▸ **RAW DATA**
== == ==

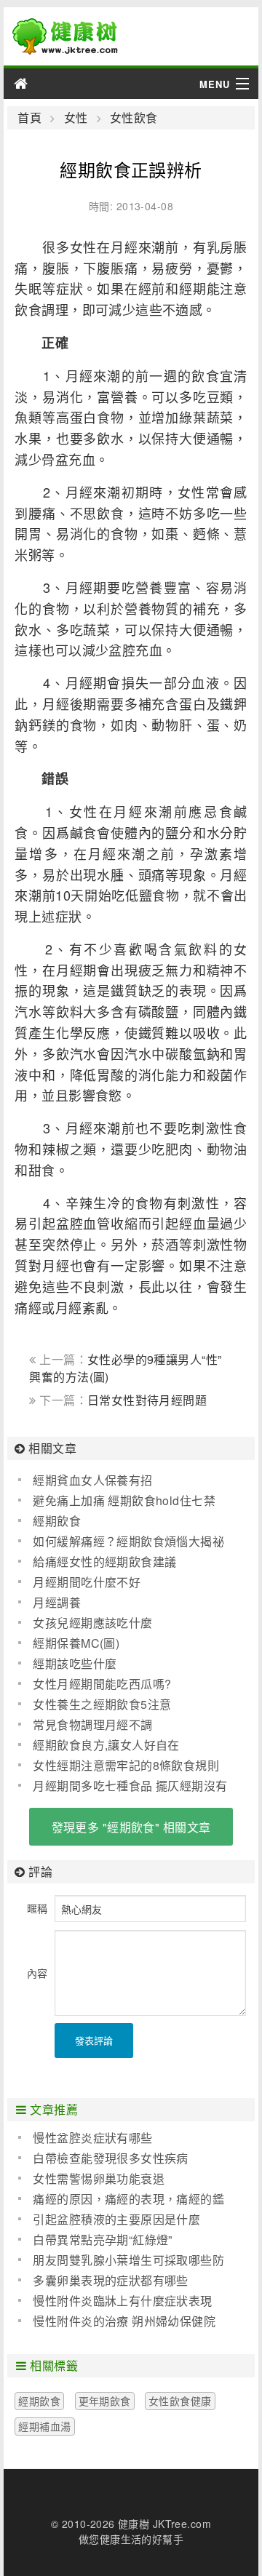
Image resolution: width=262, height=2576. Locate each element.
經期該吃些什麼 (74, 1663)
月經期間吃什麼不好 (86, 1582)
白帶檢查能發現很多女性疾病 (110, 2158)
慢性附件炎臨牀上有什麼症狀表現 (122, 2300)
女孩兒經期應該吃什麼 (92, 1622)
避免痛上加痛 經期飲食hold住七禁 (124, 1500)
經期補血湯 (44, 2426)
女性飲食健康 (180, 2400)
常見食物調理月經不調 (92, 1724)
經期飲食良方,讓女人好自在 (106, 1744)
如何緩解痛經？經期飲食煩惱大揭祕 (128, 1541)
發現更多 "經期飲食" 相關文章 (131, 1827)
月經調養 (57, 1602)
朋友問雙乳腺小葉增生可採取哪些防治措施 (121, 2260)
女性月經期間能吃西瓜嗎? (102, 1683)
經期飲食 (57, 1520)
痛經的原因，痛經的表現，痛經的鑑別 (121, 2199)
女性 (75, 118)
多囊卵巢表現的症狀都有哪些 (110, 2280)
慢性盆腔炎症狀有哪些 (92, 2137)
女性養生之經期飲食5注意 (102, 1704)
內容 (37, 1973)
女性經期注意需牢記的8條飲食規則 (126, 1765)
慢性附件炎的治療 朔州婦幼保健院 (124, 2321)
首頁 (29, 118)
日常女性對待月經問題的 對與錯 (118, 1407)
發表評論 (94, 2040)
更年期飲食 (105, 2400)
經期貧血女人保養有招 (92, 1480)
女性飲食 (134, 118)
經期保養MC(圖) (76, 1643)
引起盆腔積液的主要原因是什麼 (116, 2219)
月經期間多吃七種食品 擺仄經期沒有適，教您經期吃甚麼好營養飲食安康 (122, 1786)
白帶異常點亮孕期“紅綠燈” (102, 2239)
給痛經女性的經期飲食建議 (104, 1561)
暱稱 (37, 1908)
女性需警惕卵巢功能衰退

== == ==

Everything before the line containing "經期貧血女人保養有招 (92, 1480)" stays out. Write out that line and the rest of the entries exactly.

經期貧血女人保養有招 (92, 1480)
女性飲食 (134, 118)
經期保養MC(圖) (76, 1643)
引起盆腔積液的主要原因是什麼 (116, 2219)
月經期間多吃七種食品 擺仄經期沒有適，教您經期吃甚麼好營養飲食安康 (122, 1786)
白帶異常點亮孕期“紅綠燈” (102, 2239)
給痛經女性的經期飲食建議 (104, 1561)
暱稱 (37, 1908)
女性需警惕卵巢功能衰退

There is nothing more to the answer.